__Your instructions__. Every line from the one with "Viewport: 572px width, 2150px" to the one with "Task: Click the 3mm", including those two, is to be copied exactly; all other lines of the entries below are left out.

__Data for analysis__.
*** Begin section ***
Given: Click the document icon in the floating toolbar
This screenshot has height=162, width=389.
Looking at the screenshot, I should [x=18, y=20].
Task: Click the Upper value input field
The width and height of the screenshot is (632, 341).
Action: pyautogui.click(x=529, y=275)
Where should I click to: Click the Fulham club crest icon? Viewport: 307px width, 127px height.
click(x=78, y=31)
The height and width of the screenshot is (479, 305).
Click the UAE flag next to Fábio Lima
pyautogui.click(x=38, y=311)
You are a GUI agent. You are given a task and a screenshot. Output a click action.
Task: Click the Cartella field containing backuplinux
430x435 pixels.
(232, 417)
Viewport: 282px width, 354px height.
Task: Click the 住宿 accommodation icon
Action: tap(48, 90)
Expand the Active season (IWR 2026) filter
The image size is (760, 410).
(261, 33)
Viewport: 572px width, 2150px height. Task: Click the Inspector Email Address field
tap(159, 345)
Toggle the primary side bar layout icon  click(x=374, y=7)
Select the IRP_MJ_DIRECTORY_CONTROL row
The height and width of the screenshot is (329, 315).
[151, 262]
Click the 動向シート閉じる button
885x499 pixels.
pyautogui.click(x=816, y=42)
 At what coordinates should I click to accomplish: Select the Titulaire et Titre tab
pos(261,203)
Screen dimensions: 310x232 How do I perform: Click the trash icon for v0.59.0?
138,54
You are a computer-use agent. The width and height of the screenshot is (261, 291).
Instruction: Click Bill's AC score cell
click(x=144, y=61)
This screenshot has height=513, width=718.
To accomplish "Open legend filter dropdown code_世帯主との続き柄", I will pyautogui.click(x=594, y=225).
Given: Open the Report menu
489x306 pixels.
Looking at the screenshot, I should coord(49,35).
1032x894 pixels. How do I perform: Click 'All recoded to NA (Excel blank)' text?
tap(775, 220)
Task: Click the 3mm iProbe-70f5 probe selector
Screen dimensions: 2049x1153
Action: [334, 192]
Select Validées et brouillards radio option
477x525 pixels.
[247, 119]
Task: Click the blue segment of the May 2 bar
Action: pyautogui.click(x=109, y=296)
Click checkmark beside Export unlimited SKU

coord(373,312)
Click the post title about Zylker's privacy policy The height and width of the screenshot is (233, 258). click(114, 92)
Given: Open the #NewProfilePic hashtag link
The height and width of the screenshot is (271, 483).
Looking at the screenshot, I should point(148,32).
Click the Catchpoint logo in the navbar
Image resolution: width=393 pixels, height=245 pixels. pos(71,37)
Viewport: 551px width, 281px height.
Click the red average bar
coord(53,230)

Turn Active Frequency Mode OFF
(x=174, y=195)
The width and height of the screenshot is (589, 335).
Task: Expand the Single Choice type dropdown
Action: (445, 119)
*** End section ***
__Problem solution__.
Viewport: 572px width, 2150px height. Task: Click the Inspector Email Address field
tap(159, 345)
Toggle the primary side bar layout icon  click(x=374, y=7)
Select the IRP_MJ_DIRECTORY_CONTROL row
The height and width of the screenshot is (329, 315).
[151, 262]
Click the 動向シート閉じる button
885x499 pixels.
pyautogui.click(x=816, y=42)
 At what coordinates should I click to accomplish: Select the Titulaire et Titre tab
pos(261,203)
Screen dimensions: 310x232 How do I perform: Click the trash icon for v0.59.0?
138,54
You are a computer-use agent. The width and height of the screenshot is (261, 291).
Instruction: Click Bill's AC score cell
click(x=144, y=61)
This screenshot has height=513, width=718.
To accomplish "Open legend filter dropdown code_世帯主との続き柄", I will pyautogui.click(x=594, y=225).
Given: Open the Report menu
489x306 pixels.
Looking at the screenshot, I should coord(49,35).
1032x894 pixels. How do I perform: Click 'All recoded to NA (Excel blank)' text?
tap(775, 220)
Task: Click the 3mm iProbe-70f5 probe selector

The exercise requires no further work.